## Extract provided
AMENDMENT NO. 1
to AMENDED AND RESTATED
GOVERNANCE AGREEMENT
This Amendment No. 1 ("Amendment No. 1") is made this 20th day of May, 1999
(the "Amendment Effective Date") by and between AMERICAN CYANAMID COMPANY, a
corporation organized and existing under the laws of the State of Maine
("CYANAMID") and a wholly-owned subsidiary of AMERICAN HOME PRODUCTS
CORPORATION, a corporation organized and existing under the laws of the State of
Delaware and having its principal office at Five Xxxxxxx Xxxxx, Xxxxxxx, Xxx
Xxxxxx 00000 ("AHPC") and IMMUNEX CORPORATION, a corporation organized and
existing under the laws of the State of Washington and having its principal
office at 00 Xxxxxxxxxx Xxxxxx, Xxxxxxx, Xxxxxxxxxx 00000 ("IMMUNEX"), and
amends the Amended and Restated Governance Agreement dated as of December 15,
1992, among American Cyanamid Company, Immunex Corporation and Lederle Oncology
Corporation (the "Governance Agreement").

## To do
Reproduce the amendment text above word for word, keeping every line and character as it appears.

## Provided material

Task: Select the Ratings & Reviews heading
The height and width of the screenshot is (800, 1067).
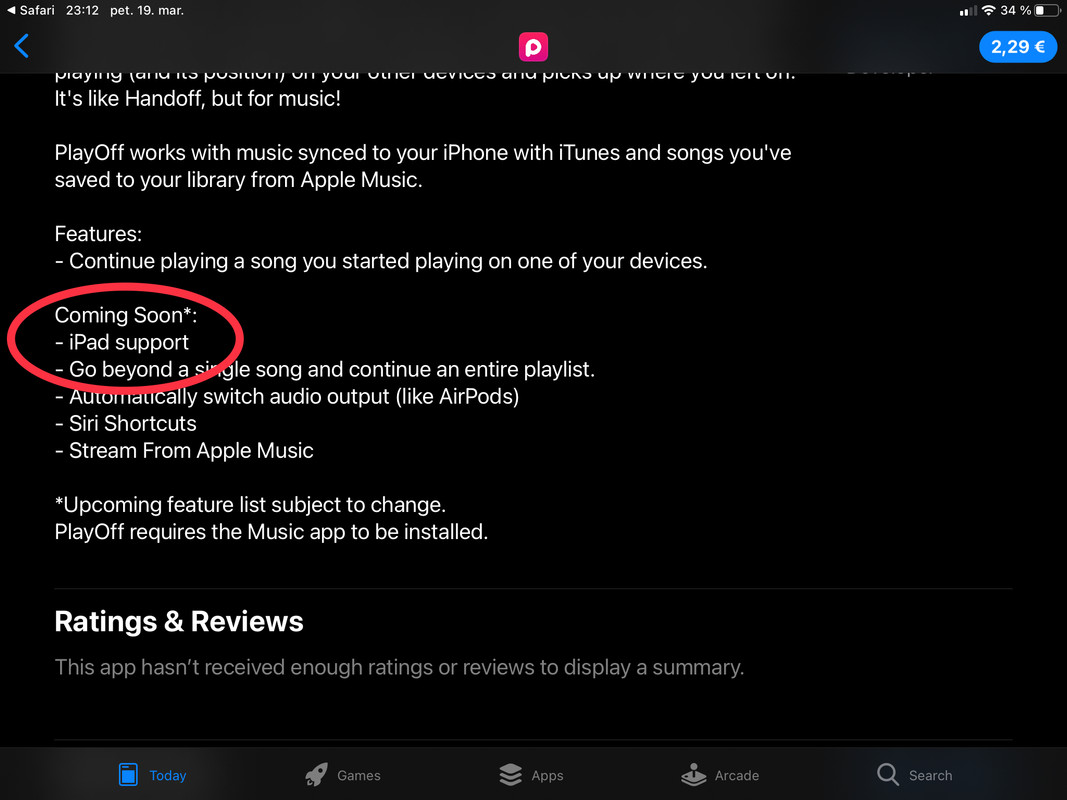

## Full output
AMENDMENT NO. 1
to AMENDED AND RESTATED
GOVERNANCE AGREEMENT
This Amendment No. 1 ("Amendment No. 1") is made this 20th day of May, 1999
(the "Amendment Effective Date") by and between AMERICAN CYANAMID COMPANY, a
corporation organized and existing under the laws of the State of Maine
("CYANAMID") and a wholly-owned subsidiary of AMERICAN HOME PRODUCTS
CORPORATION, a corporation organized and existing under the laws of the State of
Delaware and having its principal office at Five Xxxxxxx Xxxxx, Xxxxxxx, Xxx
Xxxxxx 00000 ("AHPC") and IMMUNEX CORPORATION, a corporation organized and
existing under the laws of the State of Washington and having its principal
office at 00 Xxxxxxxxxx Xxxxxx, Xxxxxxx, Xxxxxxxxxx 00000 ("IMMUNEX"), and
amends the Amended and Restated Governance Agreement dated as of December 15,
1992, among American Cyanamid Company, Immunex Corporation and Lederle Oncology
Corporation (the "Governance Agreement").